I value face to face interaction with friends a lot more

During the majority of the pandemic, I couldn’t see friends face to face. Although there was still the opportunity to Zoom call my friends, I sometimes felt that something was missing. Meeting friends in person again in the past few months has made me value face to face interaction a lot more than before. This is shown by the fact that I now ensure that I give my full attention when meeting friends, whereas that wasn’t always the case beforehand. What I particularly appreciate about face-to-face interaction with friends is the small things, such as having the flexibility to do things spontaneously. I do prefer meeting friends in person over video calls, and I am glad that I now value it even more than before.

Friends genuinely care

If there is one thing that I am grateful for when reflecting back on this pandemic is that I have had friends that genuinely care for me and my wellbeing. When I was having a tough time wellbeing wise, it was clear that my friends genuinely wanted things to get better and when I opened up to them over a Zoom call it was obvious that they tried their best to support. Furthermore, when things got better for me from April onwards my friends were really pleased. Even though how I was coping with things had no impact on how my friends were coping with things, my friends wanted the best for me and tried their best to help when they could. I do think I am far from the only one when I say that friends genuinely care. It’s important to remember that most people have good intentions, and are happy to help others out when they can. Friends are no different, so it’s important to appreciate your friends for that.

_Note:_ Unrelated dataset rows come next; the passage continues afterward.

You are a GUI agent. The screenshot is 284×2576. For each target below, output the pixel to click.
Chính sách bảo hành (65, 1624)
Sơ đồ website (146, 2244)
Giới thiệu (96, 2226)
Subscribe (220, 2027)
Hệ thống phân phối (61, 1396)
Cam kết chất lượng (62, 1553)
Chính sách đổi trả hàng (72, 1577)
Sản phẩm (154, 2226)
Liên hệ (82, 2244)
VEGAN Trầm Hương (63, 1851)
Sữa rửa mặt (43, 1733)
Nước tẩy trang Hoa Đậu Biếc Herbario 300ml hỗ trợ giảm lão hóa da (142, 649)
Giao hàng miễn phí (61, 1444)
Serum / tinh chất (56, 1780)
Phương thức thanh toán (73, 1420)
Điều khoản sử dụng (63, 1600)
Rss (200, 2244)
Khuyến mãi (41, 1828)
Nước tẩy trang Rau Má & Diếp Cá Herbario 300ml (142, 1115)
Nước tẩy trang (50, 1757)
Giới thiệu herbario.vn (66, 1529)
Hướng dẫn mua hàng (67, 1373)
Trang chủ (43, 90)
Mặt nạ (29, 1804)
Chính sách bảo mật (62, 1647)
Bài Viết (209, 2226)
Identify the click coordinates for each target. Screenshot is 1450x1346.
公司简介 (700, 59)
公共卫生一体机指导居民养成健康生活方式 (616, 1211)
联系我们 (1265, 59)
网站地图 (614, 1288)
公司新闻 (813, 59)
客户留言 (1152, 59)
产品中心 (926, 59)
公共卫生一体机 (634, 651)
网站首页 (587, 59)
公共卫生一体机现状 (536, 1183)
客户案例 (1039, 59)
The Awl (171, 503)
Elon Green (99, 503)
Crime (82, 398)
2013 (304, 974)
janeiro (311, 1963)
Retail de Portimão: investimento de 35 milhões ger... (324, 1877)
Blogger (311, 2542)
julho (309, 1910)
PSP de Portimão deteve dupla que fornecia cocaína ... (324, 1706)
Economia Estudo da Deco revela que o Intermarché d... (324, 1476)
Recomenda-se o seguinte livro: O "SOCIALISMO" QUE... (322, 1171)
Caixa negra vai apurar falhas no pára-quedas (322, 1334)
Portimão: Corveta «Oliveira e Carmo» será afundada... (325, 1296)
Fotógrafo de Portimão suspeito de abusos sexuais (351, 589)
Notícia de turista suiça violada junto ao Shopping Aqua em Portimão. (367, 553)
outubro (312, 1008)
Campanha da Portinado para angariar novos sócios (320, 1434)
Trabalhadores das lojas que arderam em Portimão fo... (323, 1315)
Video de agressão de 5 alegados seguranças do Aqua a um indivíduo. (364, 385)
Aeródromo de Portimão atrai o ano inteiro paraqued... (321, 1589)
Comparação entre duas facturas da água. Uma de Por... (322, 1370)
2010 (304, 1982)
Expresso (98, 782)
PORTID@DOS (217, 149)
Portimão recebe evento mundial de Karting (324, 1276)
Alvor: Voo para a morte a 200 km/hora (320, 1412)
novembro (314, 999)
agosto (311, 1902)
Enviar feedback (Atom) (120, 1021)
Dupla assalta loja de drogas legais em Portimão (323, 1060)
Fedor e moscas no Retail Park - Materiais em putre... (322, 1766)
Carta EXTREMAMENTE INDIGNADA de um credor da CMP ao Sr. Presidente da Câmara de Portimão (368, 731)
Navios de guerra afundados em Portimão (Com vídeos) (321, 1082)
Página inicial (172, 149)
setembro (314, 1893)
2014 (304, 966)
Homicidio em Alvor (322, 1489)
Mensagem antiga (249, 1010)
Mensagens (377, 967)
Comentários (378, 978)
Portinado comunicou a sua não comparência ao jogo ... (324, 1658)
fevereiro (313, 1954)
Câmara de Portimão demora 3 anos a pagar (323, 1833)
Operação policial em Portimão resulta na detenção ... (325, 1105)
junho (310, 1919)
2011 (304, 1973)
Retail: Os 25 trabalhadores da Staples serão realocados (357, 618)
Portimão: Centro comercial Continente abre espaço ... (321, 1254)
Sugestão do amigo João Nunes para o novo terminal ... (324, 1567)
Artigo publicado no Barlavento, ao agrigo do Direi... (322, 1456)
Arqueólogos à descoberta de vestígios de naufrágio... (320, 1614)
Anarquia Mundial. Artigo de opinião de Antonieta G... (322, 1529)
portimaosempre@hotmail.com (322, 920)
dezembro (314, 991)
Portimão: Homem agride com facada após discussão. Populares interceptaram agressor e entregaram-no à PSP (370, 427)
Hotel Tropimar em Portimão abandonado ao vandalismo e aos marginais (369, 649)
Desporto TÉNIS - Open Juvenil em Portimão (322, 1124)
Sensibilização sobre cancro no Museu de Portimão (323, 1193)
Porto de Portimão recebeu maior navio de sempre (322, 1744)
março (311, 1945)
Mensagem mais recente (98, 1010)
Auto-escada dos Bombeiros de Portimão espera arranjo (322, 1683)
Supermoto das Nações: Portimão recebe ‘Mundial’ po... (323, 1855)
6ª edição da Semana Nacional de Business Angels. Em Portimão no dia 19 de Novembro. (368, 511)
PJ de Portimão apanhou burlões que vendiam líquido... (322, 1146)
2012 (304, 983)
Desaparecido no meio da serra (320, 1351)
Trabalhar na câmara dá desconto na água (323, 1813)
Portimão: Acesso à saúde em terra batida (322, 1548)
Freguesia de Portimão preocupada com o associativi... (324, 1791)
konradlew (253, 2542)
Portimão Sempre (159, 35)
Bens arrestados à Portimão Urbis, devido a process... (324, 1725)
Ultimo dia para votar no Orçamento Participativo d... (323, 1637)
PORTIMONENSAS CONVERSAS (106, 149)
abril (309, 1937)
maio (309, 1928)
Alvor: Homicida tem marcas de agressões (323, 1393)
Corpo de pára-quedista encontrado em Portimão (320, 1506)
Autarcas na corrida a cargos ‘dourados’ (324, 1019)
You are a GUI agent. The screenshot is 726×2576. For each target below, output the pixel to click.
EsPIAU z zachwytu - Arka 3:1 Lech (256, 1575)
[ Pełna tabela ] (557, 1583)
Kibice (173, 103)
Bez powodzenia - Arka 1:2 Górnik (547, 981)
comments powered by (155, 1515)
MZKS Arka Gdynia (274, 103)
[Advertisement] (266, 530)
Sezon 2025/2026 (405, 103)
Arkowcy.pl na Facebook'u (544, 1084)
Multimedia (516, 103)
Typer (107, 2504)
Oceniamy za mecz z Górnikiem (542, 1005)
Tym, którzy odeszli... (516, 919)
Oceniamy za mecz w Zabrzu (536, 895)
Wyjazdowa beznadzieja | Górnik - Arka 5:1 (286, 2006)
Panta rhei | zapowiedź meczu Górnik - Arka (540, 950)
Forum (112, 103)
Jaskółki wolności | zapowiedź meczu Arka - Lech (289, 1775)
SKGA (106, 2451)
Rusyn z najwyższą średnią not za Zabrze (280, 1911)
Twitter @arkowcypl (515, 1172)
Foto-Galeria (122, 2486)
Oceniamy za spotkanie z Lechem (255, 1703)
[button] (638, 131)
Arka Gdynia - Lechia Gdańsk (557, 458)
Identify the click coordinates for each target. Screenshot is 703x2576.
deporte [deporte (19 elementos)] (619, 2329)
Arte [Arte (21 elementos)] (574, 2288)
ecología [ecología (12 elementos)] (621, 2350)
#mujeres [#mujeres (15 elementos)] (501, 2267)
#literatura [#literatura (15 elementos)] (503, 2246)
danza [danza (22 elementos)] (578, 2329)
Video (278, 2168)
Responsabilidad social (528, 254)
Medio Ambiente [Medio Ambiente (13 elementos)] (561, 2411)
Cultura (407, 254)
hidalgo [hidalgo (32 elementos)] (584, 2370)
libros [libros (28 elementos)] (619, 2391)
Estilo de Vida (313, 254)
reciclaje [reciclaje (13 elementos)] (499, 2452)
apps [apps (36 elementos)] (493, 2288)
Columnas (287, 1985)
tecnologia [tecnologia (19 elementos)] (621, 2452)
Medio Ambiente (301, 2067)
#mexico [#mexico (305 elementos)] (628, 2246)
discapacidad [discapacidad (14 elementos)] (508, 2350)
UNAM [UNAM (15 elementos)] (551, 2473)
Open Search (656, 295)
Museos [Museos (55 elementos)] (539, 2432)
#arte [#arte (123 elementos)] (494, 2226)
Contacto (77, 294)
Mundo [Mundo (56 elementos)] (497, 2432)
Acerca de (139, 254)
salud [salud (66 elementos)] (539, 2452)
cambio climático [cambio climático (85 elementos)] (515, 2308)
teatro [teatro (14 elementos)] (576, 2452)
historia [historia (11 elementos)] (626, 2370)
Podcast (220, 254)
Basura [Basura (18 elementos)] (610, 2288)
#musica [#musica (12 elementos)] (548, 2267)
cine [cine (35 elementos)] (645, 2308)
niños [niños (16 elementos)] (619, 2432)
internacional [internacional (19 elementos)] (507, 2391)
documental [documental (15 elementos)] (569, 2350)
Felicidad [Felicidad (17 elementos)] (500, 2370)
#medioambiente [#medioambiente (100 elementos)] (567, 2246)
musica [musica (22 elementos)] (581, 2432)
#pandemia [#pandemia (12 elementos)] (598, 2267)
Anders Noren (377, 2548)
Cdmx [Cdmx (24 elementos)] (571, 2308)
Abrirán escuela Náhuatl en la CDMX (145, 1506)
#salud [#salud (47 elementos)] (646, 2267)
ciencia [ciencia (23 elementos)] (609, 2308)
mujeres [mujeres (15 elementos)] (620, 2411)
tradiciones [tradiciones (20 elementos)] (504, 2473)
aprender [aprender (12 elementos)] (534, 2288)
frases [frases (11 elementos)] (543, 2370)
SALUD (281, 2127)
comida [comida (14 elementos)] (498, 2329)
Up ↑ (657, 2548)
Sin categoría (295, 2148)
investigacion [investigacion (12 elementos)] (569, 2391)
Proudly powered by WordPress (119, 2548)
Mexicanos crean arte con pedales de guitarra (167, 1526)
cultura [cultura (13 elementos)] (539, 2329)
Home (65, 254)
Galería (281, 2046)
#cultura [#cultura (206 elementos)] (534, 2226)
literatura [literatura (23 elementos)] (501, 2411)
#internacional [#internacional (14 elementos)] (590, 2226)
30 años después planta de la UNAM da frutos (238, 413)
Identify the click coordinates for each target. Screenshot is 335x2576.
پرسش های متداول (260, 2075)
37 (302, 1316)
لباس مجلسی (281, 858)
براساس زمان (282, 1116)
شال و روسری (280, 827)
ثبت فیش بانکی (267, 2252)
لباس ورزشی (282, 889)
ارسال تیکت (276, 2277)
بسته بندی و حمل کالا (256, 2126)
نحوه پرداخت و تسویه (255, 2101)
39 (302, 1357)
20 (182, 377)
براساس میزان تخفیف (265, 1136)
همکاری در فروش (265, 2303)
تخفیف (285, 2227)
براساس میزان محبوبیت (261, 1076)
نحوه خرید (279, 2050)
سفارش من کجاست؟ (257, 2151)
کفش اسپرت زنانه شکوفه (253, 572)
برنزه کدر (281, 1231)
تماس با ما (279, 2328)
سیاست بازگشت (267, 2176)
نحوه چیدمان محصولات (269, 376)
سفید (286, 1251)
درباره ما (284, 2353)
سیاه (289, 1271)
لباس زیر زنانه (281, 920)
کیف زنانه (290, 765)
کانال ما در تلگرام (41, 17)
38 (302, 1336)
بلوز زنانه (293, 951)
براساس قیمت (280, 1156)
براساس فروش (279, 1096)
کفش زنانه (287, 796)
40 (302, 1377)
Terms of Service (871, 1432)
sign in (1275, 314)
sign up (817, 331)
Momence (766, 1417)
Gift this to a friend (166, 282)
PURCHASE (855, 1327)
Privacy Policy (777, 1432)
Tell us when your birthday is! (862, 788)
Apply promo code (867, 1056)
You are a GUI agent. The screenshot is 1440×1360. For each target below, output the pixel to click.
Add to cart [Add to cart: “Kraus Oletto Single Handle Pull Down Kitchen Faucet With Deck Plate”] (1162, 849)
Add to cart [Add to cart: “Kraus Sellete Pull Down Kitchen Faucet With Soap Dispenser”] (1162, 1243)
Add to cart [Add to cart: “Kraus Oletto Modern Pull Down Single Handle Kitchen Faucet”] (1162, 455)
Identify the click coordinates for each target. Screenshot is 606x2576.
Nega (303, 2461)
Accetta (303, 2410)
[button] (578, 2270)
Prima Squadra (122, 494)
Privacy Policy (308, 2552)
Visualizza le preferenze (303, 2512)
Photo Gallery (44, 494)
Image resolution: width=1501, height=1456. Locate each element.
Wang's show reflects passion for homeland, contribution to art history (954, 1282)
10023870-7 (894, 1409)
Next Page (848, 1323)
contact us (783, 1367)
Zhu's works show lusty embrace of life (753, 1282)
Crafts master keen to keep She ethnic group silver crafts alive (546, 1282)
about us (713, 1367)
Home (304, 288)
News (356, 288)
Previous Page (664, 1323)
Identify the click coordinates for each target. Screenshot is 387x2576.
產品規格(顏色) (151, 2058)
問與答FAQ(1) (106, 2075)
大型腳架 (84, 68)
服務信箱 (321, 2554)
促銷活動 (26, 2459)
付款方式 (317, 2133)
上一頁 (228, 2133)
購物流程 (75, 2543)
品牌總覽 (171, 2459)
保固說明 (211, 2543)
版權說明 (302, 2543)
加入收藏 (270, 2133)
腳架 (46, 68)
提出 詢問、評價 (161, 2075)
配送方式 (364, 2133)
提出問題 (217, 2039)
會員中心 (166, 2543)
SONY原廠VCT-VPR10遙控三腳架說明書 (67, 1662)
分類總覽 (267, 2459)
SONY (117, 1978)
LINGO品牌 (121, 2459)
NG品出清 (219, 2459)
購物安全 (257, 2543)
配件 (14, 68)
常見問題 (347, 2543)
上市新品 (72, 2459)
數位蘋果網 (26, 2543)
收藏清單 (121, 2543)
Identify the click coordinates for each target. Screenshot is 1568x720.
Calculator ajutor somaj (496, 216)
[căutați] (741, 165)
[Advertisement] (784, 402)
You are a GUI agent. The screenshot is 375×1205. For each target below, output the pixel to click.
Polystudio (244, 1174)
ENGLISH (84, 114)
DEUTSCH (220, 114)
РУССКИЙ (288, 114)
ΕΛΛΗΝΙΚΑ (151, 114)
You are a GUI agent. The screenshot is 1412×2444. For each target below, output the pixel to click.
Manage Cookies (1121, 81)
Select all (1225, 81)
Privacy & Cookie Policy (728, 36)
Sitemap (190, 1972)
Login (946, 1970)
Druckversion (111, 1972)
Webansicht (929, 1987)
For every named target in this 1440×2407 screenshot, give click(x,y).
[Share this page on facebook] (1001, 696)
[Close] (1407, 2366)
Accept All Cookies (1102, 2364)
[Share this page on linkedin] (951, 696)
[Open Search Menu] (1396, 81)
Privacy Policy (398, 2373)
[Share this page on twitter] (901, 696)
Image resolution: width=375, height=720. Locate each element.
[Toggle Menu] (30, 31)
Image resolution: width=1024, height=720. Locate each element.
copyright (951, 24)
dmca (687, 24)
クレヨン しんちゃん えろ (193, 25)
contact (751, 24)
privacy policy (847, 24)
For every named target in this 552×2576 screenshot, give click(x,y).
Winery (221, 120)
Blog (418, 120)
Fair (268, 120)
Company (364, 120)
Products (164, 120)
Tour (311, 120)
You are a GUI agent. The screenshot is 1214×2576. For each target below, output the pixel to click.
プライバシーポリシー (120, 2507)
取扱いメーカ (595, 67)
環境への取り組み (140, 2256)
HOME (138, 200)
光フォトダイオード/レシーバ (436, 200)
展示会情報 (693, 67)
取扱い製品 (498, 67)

Having friends the similar age/stage of life to you has a lot of benefits

Before I go any further, I want to make it clear that this doesn’t mean you shouldn’t have friends that are significantly older or younger to you, as any friendship you make can add a lot of value. But I do think that having friends that are of similar age or stage of life to you has benefits when it comes to being able to relate to each other. I would say that a good number of my friends are ones that either graduated in 2020 in the peak of the pandemic and had to start a new job remotely, or graduated in 2019 and therefore have had to work remotely for the majority of the start of their career. One of the main challenges I faced was trying to get used to a full-time job while working remotely. Although that was extremely difficult, having friends at that same life stage meant that I knew others that were going through the same challenge. This meant that I found it easier to open up to them compared to other people, as they could relate to the struggles. I do feel that being of a similar age or stage of life to someone else means that you have that in common, which often leads to that friendship being created in the first place.